1919-1922 – fondation en 1919 de la société des Amis de Han Ryner. Collaboration à Notre Voix, à la Revue de l'Epoque, au Journal du Peuple, aux causeries anticléricales de Lorulot. Ecriture, entre autres, des Véritables entretiens de Socrate. Campagne en 1921 pour la libération d'Armand.
1er janvier 1922 – Ryner prend sa retraite.

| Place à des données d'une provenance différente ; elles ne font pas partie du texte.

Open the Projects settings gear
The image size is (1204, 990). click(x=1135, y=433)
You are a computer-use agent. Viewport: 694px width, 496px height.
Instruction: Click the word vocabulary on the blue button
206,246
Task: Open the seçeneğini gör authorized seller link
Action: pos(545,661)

1922-1938 – Ryner et Louis Prat sont mis en relation par Palante – début d'une profonde amitié. Campagne en 1923 pour la libération de Gaston Rolland, pacifiste, déserteur et hébergeur de déserteurs. Nombreuses interventions à des procès d'objecteurs de conscience et autres victimes de la répression étatique (Leretour, Guillot, Hem Day et Léo Campion, Juvénis, Lazarevitch, Guezzi, Durutti, Makhno, etc., etc.). Participation aux travaux de la LICP (Ligue International des Combattants de la Paix). Collaboration à L'En-Dehors, au Néo-Naturien, à L'Idée Libre, au Semeur de Normandie, à La Rumeur, à La Patrie Humaine... Signe une vingtaine d'articles de l'Encyclopédie Anarchiste. Publication en 1928 de La Sagesse qui rit, première partie de son opus magnum éthique – la seconde, Le Rire du sage, paraîtra de manière posthume en 1959. Une partie de ses livres est traduite, notamment en espagnol. Mise en pratique de l'« amour plural » (conception moins rigide et sans doute plus délicate de l'amour libre que la « camaraderie amoureuse » à la Armand). Par ailleurs, paisible existence d'un retraité : au minimum un livre par an, une conférence par mois, l'été au vert dans les forêts environnant Paris.
6 janvier 1938 : mort de Han Ryner. Il est inhumé le 9 janvier au cimetière de Thiais.